The phenomenon of web-based social networking, most notably through Facebook, Twitter and YouTube, has given everybody the ability to share their every waking moment with the world, whether we want them to or not. On the 24 July 2010, YouTube, director Kevin McDonald (State of Play, The Eagle) and Ridley Scott’s Scott Free Productions gave users the opportunity to use this power to upload a “glimpse of your life on camera”. The resulting footage from the Life in a Day Project would form the basis of the first major experiment in a user generated feature, using the most compelling footage from the submissions.
Choosing a single day, due to McDonald’s belief that “a day is the basic temporal building block of human life—wherever you are”, the majority of footage comes from user submissions from YouTube, each giving their personal observations on a single day. The remainder of the footage comes from cameras sent out to the developing world, to get a broader perspective on what life means around the world. Editing down 4500 hours worth of footage from 80,000 submissions in 140 nations around the world, the film acts as a giant mashup of YouTube clips.

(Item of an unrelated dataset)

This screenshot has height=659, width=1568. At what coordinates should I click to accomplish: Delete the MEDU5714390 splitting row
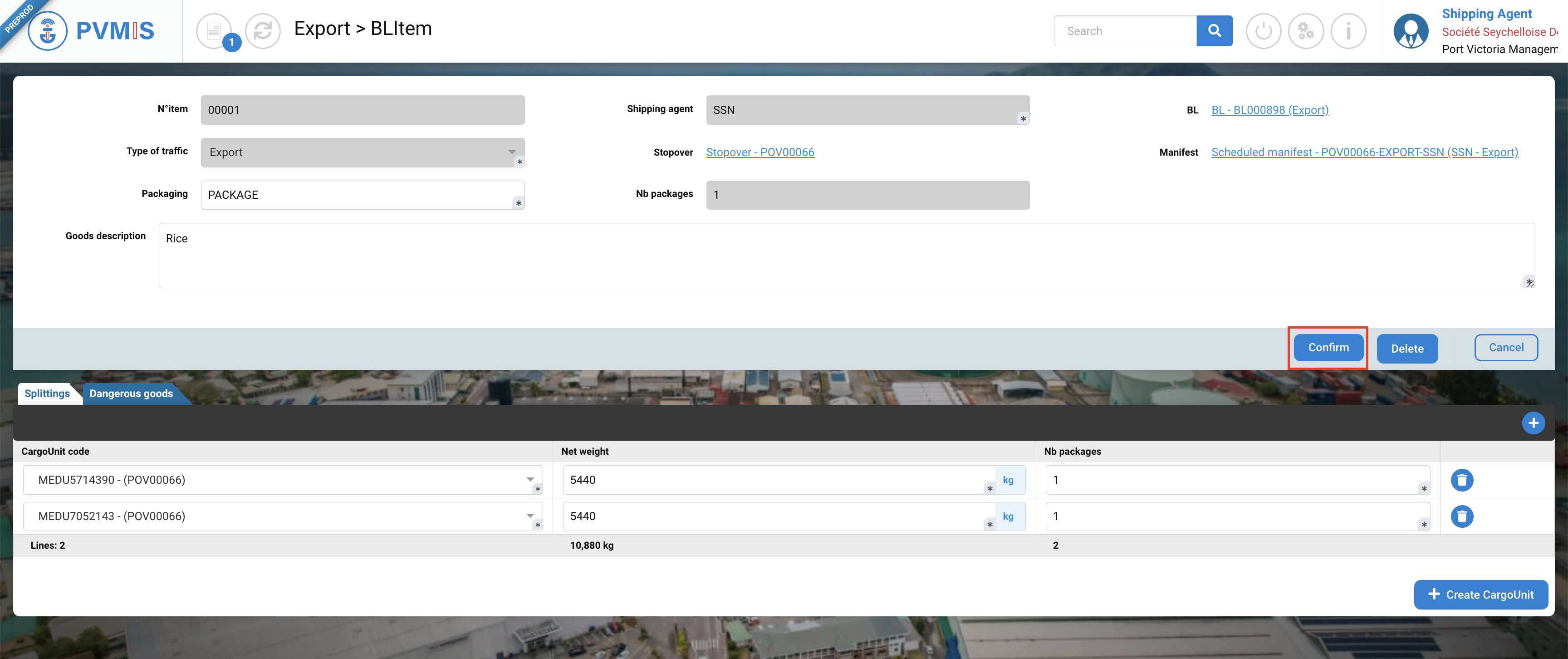1461,480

Life in a Day may be the first time that Ridley Scott’s name appears alongside YouTube in the production credits, and it certainly is a bold experiment. User-generated content has transformed the web and social interaction in a way that didn’t seem possible over a decade ago, and emphasises that humans are by their very nature storytellers. Indeed, YouTube claims that over 48 hours worth of video is uploaded to their servers every minute, and the wealth of potential features here is limitless. Life in a Day doesn’t concentrate on the majority of the videos on YouTube, which mostly range from videos of kittens to videos of cats, but rather the personal accounts of those electing to submit videos. Therein lies some of the problems with Life in a Day, as it can’t completely claim to be an objective exploration of a day in the life of planet Earth, as the majority of the people have chosen to submit these videos. As such, this isn’t so much the voyeuristic side of YouTube as the exhibitionist one, and in some cases the footage is only an “average” day for somebody used to talking to or appearing on camera. Indeed, some of people appearing on the credits of IMDB have additional listings as short filmmakers, photographers or other industry professionals.
This isn’t true of all the footage of course. One particularly heartbreaking sequence comes from a Japanese father who looks after his young child in a messy capsule apartment, with their lives evidently having fallen apart with the death of his wife. A more local entry comes in the form of a dying man, candidly discussing his views on life. Similarly, the commissioned footage of developing and rural areas is a fascinating look at different cultures using the same observational power that could be found in this year’s Babies, and demonstrating that YouTube and user generated videos can be so much more than an extended Funniest Home Videos montage. There is skydiving, intimate moments and heartfelt confessions, although some of these feel less like a typical day than something for the cameras. Indeed, a final straight-to-camera piece laments that nothing particular special happened in her day, and one can’t help but feel that if the camera wasn’t there, the need for “something” to happen wouldn’t be so immediate.
Then again, finding meaning in nothingness is perhaps what Life in a Day is mostly about. McDonald’s considerable talents as a storyteller manages to hold these disparate elements together as a cohesive whole, and at the end of the day, viewers are going to interpret what they will from this crowd-sourced collection. These may not be typical elements in a day, but they did happen to hundreds of people around the world, and for the moment it is the closest we have to a truly user-generated movie.
Life in a Day is released on 1 September 2011 in Australia from Transmission.